Task instructions | Can you reproduce the listing below word for word, from its first line through the line with "Action: click(x=1365, y=407)", with both ends included and the pictures left out?

# Start of Data for this task

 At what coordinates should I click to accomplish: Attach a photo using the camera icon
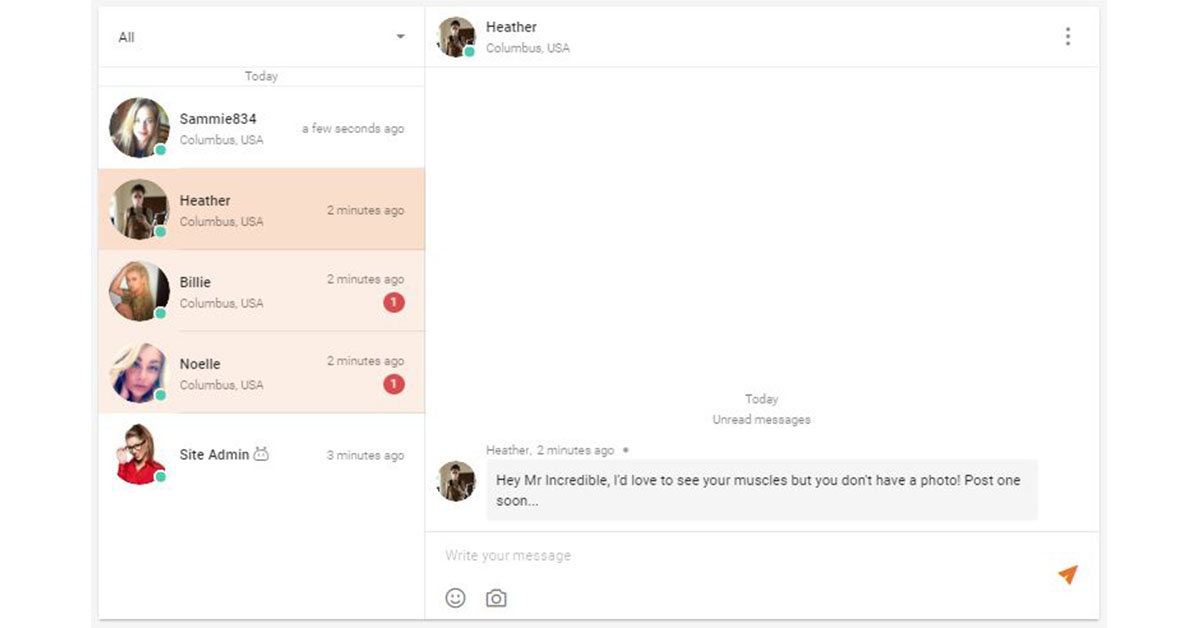tap(495, 597)
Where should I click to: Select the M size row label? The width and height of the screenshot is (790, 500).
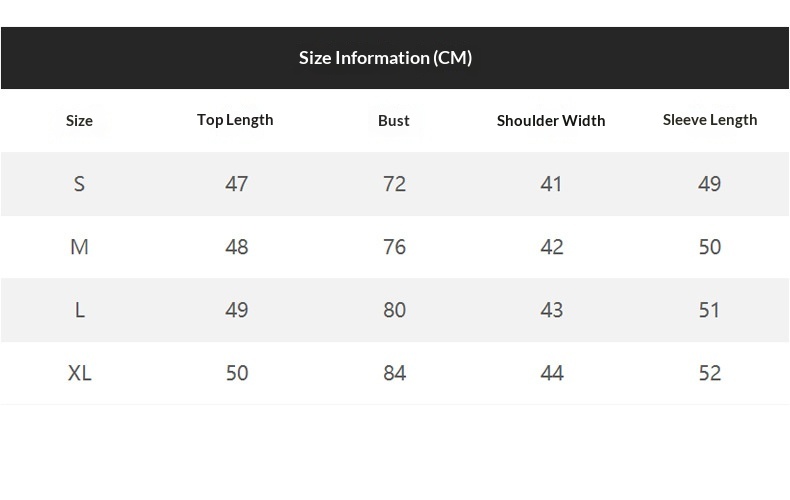tap(79, 247)
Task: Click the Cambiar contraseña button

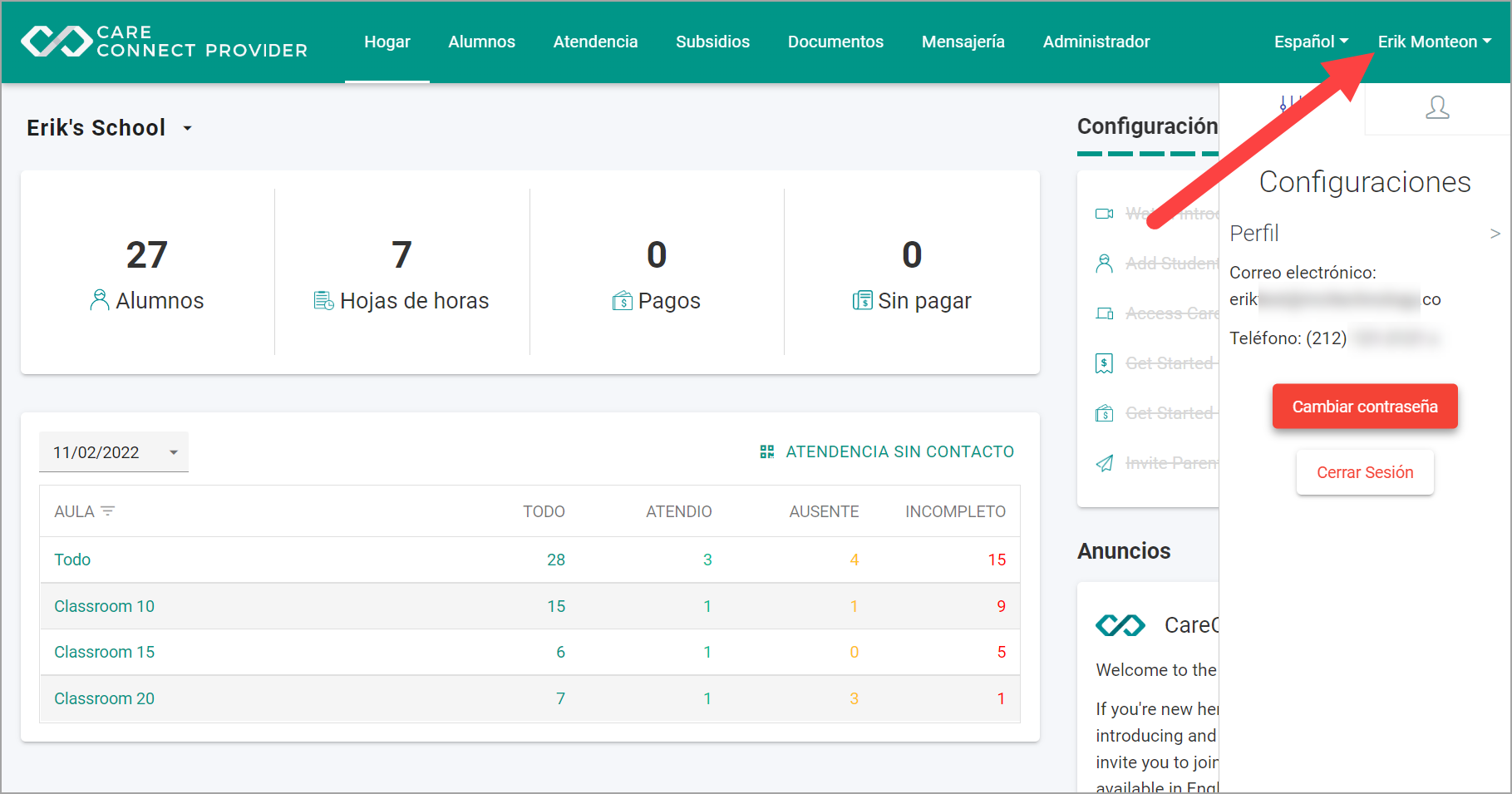Action: click(x=1365, y=407)
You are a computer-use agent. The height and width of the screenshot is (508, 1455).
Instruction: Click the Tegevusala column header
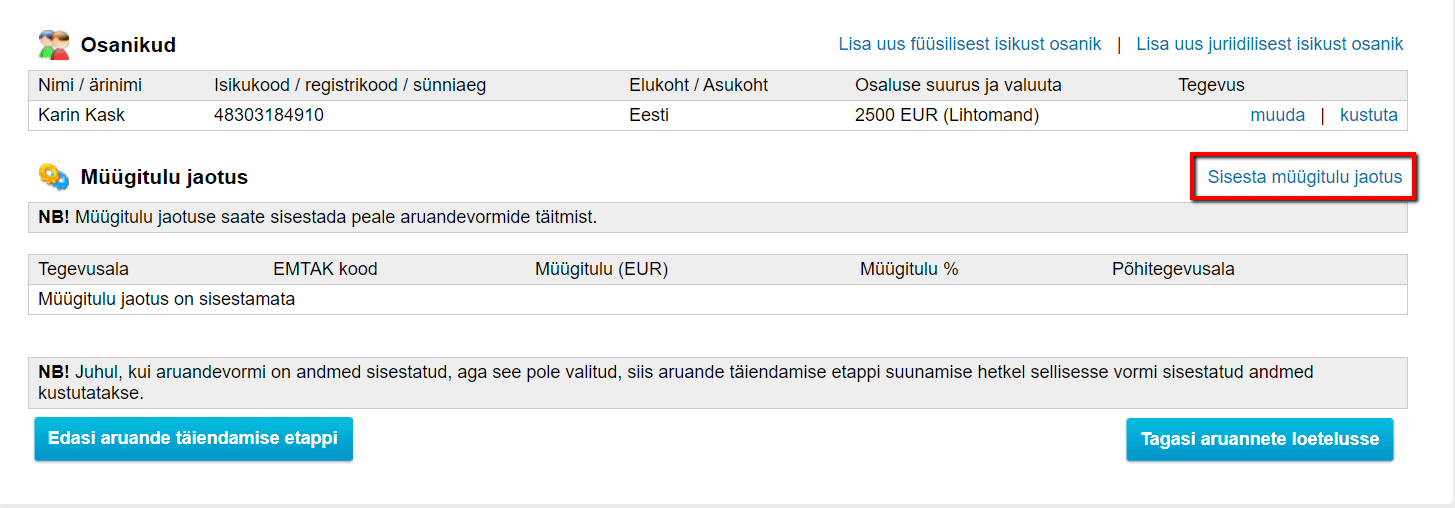(x=83, y=269)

# End of Data for this task

Result of this task |
 At what coordinates should I click to accomplish: Attach a photo using the camera icon
tap(495, 597)
Where should I click to: Select the M size row label? The width and height of the screenshot is (790, 500).
tap(79, 247)
Task: Click the Cambiar contraseña button

Action: click(x=1365, y=407)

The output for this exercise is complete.